EXERCISE
Pull out every line of the listing below that contains the word "Instruction".

DATASET RECORDS

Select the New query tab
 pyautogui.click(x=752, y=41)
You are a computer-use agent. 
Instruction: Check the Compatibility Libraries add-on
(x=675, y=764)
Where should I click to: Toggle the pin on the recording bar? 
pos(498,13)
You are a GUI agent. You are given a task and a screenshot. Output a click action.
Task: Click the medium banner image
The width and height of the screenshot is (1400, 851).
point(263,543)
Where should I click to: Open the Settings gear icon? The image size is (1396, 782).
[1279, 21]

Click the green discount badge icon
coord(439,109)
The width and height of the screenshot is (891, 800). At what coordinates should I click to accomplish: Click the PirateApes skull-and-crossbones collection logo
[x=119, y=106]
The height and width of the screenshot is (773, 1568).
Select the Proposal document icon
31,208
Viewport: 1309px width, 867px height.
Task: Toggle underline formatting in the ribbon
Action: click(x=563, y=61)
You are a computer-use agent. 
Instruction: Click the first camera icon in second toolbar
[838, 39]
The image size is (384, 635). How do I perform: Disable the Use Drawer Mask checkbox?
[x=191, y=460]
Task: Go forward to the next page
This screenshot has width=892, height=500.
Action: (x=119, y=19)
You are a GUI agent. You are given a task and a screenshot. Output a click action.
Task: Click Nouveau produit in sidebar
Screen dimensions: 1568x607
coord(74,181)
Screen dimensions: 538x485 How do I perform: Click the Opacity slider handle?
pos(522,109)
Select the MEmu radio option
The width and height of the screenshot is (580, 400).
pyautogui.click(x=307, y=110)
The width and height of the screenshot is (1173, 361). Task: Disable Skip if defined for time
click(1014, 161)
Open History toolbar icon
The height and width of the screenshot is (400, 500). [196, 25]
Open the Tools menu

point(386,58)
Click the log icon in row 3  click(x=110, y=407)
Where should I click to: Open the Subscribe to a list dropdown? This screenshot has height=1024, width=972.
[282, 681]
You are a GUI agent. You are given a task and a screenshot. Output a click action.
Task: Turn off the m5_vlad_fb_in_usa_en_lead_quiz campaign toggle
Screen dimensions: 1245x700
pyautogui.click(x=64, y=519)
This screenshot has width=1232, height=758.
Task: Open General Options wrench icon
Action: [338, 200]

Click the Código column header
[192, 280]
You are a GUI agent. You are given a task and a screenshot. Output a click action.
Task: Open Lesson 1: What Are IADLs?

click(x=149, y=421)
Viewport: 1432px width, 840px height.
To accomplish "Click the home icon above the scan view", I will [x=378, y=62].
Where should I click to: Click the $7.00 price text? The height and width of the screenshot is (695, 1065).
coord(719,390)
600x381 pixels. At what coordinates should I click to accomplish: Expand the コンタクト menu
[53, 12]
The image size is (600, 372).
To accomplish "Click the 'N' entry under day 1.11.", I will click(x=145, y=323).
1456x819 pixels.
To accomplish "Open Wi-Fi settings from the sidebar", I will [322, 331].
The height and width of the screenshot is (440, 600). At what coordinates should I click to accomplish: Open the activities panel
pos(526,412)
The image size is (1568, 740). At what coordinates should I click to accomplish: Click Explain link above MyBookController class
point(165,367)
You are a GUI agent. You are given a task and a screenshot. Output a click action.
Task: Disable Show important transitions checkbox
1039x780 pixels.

OUTPUT
Instruction: Check the Compatibility Libraries add-on
Instruction: Click the first camera icon in second toolbar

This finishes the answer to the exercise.